Jene Interessen, die keinen Nutzen produzieren –seien es persönliche oder für die Gruppe, das hängt davon ab- sind einfach nicht interessant und man lässt sie bei Seite.

Wodurch –wodurch-, wenn das so ist, jedes Mal, wenn… –es könnte sein- jedes Mal, wenn wir sehen, dass sich jemand für etwas interessiert, was eine Person macht, muss man denken, dass ihr Interesse wegen des Vorteils ist, den sie aus der Person ziehen kann.

 Gelinde gesagt ist das unangenehmen.
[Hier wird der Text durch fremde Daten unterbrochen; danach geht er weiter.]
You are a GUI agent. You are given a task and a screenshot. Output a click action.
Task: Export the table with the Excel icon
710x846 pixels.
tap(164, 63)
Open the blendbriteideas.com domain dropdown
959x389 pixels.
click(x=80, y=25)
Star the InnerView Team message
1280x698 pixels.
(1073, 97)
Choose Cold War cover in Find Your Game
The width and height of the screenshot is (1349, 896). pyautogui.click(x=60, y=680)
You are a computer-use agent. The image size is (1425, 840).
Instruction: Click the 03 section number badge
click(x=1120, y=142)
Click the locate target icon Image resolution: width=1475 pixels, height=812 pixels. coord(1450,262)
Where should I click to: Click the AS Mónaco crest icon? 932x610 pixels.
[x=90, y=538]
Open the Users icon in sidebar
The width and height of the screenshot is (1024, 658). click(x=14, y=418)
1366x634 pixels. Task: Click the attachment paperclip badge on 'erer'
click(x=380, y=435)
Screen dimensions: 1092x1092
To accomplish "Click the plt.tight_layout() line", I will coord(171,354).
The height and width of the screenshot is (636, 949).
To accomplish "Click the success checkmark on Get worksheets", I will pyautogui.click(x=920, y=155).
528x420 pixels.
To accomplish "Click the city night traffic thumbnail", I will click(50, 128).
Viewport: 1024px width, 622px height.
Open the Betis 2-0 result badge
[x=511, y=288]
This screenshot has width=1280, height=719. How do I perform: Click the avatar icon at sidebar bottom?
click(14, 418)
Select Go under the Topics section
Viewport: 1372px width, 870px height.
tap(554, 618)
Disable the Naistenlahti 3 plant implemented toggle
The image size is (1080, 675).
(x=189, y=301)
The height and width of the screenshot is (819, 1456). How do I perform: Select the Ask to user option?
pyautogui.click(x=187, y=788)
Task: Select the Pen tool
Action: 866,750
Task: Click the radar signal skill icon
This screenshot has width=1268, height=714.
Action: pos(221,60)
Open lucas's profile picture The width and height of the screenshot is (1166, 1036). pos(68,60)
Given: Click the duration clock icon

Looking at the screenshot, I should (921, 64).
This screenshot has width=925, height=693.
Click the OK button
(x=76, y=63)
Ja, weil die… –ach, wie soll ich es sagen- die Eitelkeit solchen Verhaltens –ja, ein eitles Verhalten- lässt jedwede Selbstlosigkeit und jede Art von spontaner Zuneigung und Sensibilität, die „einfach so“ da ist, erlöschen. Weil die keinen Vorteil, nicht das Interesse, den Gewinn sucht (die Selbstlosigkeit).

 

Nach und nach –wenn wir da einmal genau hinsehen kann das übertrieben scheinen, das zu sagen, nicht(?)- verwandelt sich jedes Wesen in einen kleinen Banker. Angesichts der gewöhnlichen Vorurteile und… der Handhabung der Interessen, verwandelt sich das Wesen in einen kleinen Ausbeuter, was dasselbe wäre, wenn man sagt: „In einen kleinen Diktator.“

Können wir demnach sagen, dass das klare und transparente Interesse, das weder Gewinn noch Vorteil sucht, nicht existiert?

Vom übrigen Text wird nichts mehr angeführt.